E-mails

Online tools

# Domain e-mail syntax finder
https://www.email-format.com
https://hunter.io

# Omail can find domain syntax as well as related e-mails addresses
https://omail.io/

# E-mail validator
https://tools.verifyemailaddress.io/
http://mailtester.com
https://dnslytics.com/email-test
https://verify-email.org/
https://verifalia.com/validate-email

# IntelX new tool allows to browse records for a given domain
https://phonebook.cz/


The Harvester

# theHarvester is a famous OSINT and scrapping tool for passiv recon on targets
# Using API keys will highly increase results

# TheHarvester received a great
# Following modules need API key (api-keys.yaml)
# bing, github, hunter, intlex, securitytrails, shodan, spyse

Usage: theharvester options

       -d: Domain to search or company name
       -b: data source: baidu, bing, bingapi, dogpile, google, googleCSE,
                        googleplus, google-profiles, linkedin, pgp, twitter, vhost,
                        virustotal, threatcrowd, crtsh, netcraft, yahoo, all

       -s: start in result number X (default: 0)
       -v: verify host name via dns resolution and search for virtual hosts
       -f: save the results into an HTML and XML file (both)
       -n: perform a DNS reverse query on all ranges discovered
       -c: perform a DNS brute force for the domain name
       -t: perform a DNS TLD expansion discovery
       -e: use this DNS server
       -p: port scan the detected hosts and check for Takeovers (80,443,22,21,8080)
       -l: limit the number of results to work with(bing goes from 50 to 50 results,
            google 100 to 100, and pgp doesn\'t use this option)
       -h: use SHODAN database to query discovered hosts

Examples:
        theharvester -d microsoft.com -l 500 -b google -h myresults.html
        theharvester -d microsoft.com -b pgp
        theharvester -d microsoft -l 200 -b linkedin
        theharvester -d apple.com -b googleCSE -l 500 -s 300


SimplyEmail

# Another simple tool to do email enumeration
https://github.com/SimplySecurity/SimplyEmail

./SimplyEmail.py -all -e cybersyndicates.com

or in verbose
./SimplyEmail.py -all -v -e cybersyndicates.com

or in verbose and no "Scope"
./SimplyEmail.py -all -v -e cybersyndicates.com -s

or with email verification
./SimplyEmail.py -all -v -verify -e cybersyndicates.com 

or with email verification & Name Creation
./SimplyEmail.py -all -v -verify -n -e cybersyndicates.com 

or json automation
./SimplyEmail.py -all -e cybersyndicates.com --json cs-json.txt


Zen (https://github.com/s0md3v/Zen)

# This tool allows you to retrieve the e-mail address of github users
python zen.py username
python zen.py https://github.com/username

# Find all emails addresses of contributors for one project
python zen.py https://github.com/username/repository

# Find emails for an organization
python zen.py organization --org
python zen.py https://github.com/orgs/organzation

# Search if the e-mail is present in a breach
python zen.py s0md3v --breach


Quidam (https://github.com/megadose/Quidam)

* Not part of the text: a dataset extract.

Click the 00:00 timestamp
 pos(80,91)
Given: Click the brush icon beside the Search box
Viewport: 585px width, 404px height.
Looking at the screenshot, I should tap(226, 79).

# Quidam allows you to retrieve information thanks to the forgotten password function of some sites.
$ python3 quidam.py --help
usage: quidam.py [-h] -u USERNAME -m MODULE

optional arguments:
  -h, --help            show this help message and exit
  -u USERNAME, --username USERNAME
                        The uername of the target
  -m MODULE, --module MODULE
                        Modules to use instagram, twitter, github or all

$ python3 quidam.py --username test --module all   
You select all
Email extract with instagram of test: z*******1@gmail.com
Email extract with twitter of test: te**@b********.***
Possible email : 
te**@barcelona.com
te**@beethoven.com
te**@bellsouth.net
te**@bellsouth.net
te**@bigassweb.com
te**@bikeracer.com
te**@bikerider.com
te**@birdowner.net
te**@blazemail.com
te**@bluehyppo.com
te**@blushmail.com
te**@bmlsports.net
te**@bornnaked.com
te**@broadcast.net
te**@buffymail.com
te**@bullsgame.com
te**@buyersusa.com
Not informations found in github